▶ _Directions_:
Please rewrite the Kerberos thread between "I also notice" and "had a response.", inclusive, with "group policy" changed to "security policy".

▶ _Provided passage_:
-------------------------

Regular intermittent Kerberos failures

  • Thread starter Thread starter JimLad
  • Start date Start date
J

JimLad

Guest
Hi,

This is a last desperate call for help. About once a week, for
between
2 and 10 minutes, users are unable to log in to our main web
application (ASP based). They get the following message:

'Failed to generate SSPI context'

Looking at the System Log on the web server displays the following
messages for the web site and SQL SPNs:

'The Security System detected an authentication error for the server
HTTP/<website name>. The failure code from authentication protocol
Kerberos was "The time at the Primary Domain Controller is different
than the time at the Backup Domain Controller or member server by too
large an amount.
(0xc0000133)".'

' The Security System detected an authentication error for the server
MSSQLSvc/S05010010.corp.dnsdom.net:1433. The failure code from
authentication protocol Kerberos was "The time at the Primary Domain
Controller is different than the time at the Backup Domain Controller
or member server by too large an amount.
(0xc0000133)".'

I have used net time to check the times on the Domain Controller, web
server and db server. Can't see any problems. Our system guys have
been through the 'Failed to generate SSPI context' knowledge base
articles.

I haven't seen anything referring to this as a regularly repeating
intermittent problem. We are getting worried cos there is always the
chance it won't come back up!

I also notice that the Kerberos group policy "Maximum Tolerance for
Computer Clock Synchronization" is not defined. Does this need to be
defined or will it automatically use the default of 5 minutes?

Any help very gratefully received.

Cheers,

James
 
Re: Regular intermittent Kerberos failures

I am only replying because you have not had a response.
Is there any chance at all that the clocks are in fact out? Any chance that
you are looking at local times on the servers and that the Universal times
are in fact out?
If not:
- obviously there is a chance that something is intermittently breaking the
network, but that would be hard to track unless it tends to happen at the
same time.
- what account are you using for your application pool? The worker process
is recycled every 1740 minutes by default, and I am just wondering if the
process is being recycled, re-authenticating and taking a while to come
back.
Anthony,
http://www.airdesk.co.uk



"JimLad" <jamesdbirch@yahoo.co.uk> wrote in message
news:1187963927.575251.44310@q5g2000prf.googlegroups.com...

-------------------------

▶ _Dataset extract_:

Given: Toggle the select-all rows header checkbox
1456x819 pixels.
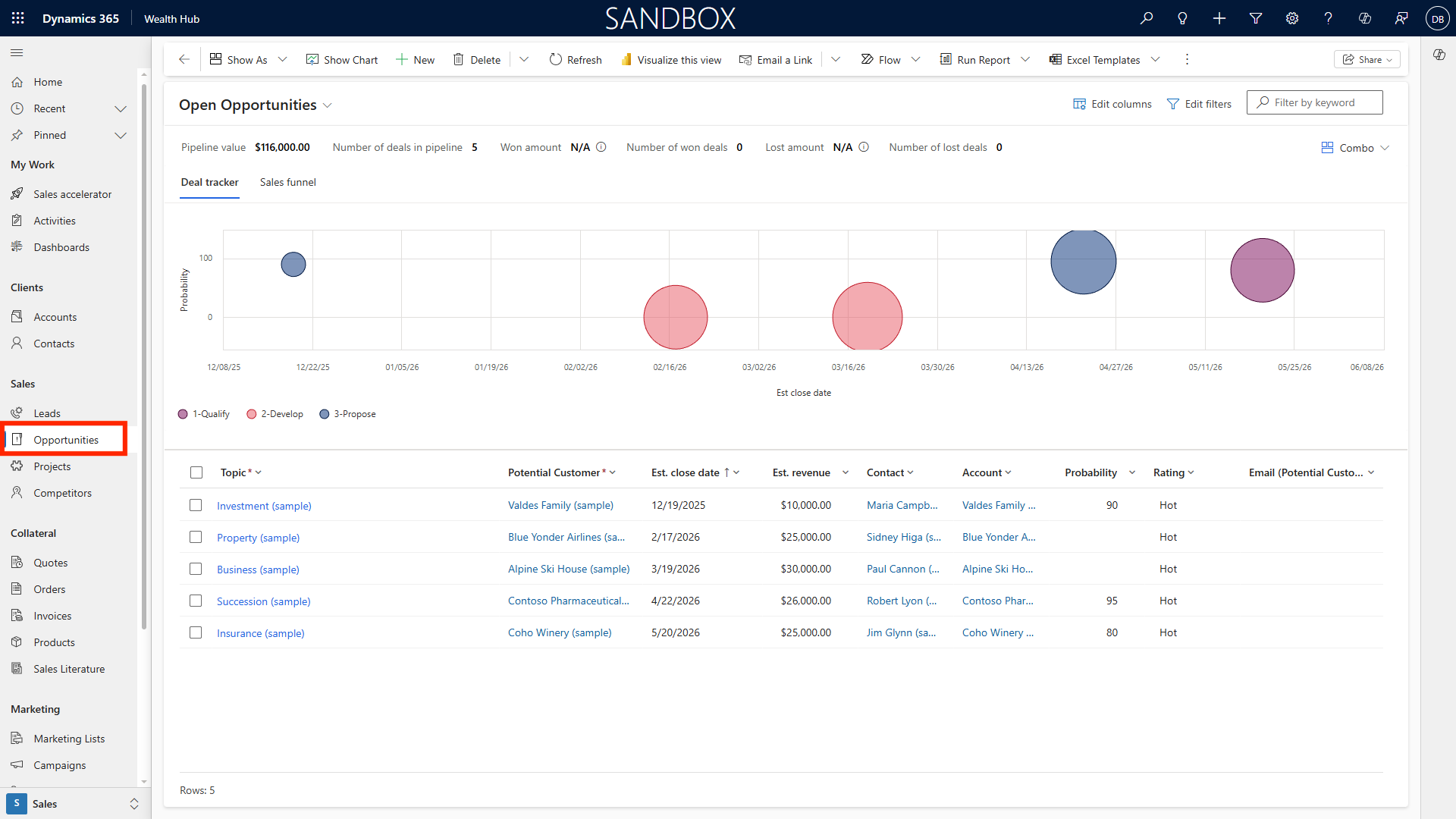Looking at the screenshot, I should (196, 472).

-------------------------

▶ _Response_:
I also notice that the Kerberos security policy "Maximum Tolerance for
Computer Clock Synchronization" is not defined. Does this need to be
defined or will it automatically use the default of 5 minutes?

Any help very gratefully received.

Cheers,

James
 
Re: Regular intermittent Kerberos failures

I am only replying because you have not had a response.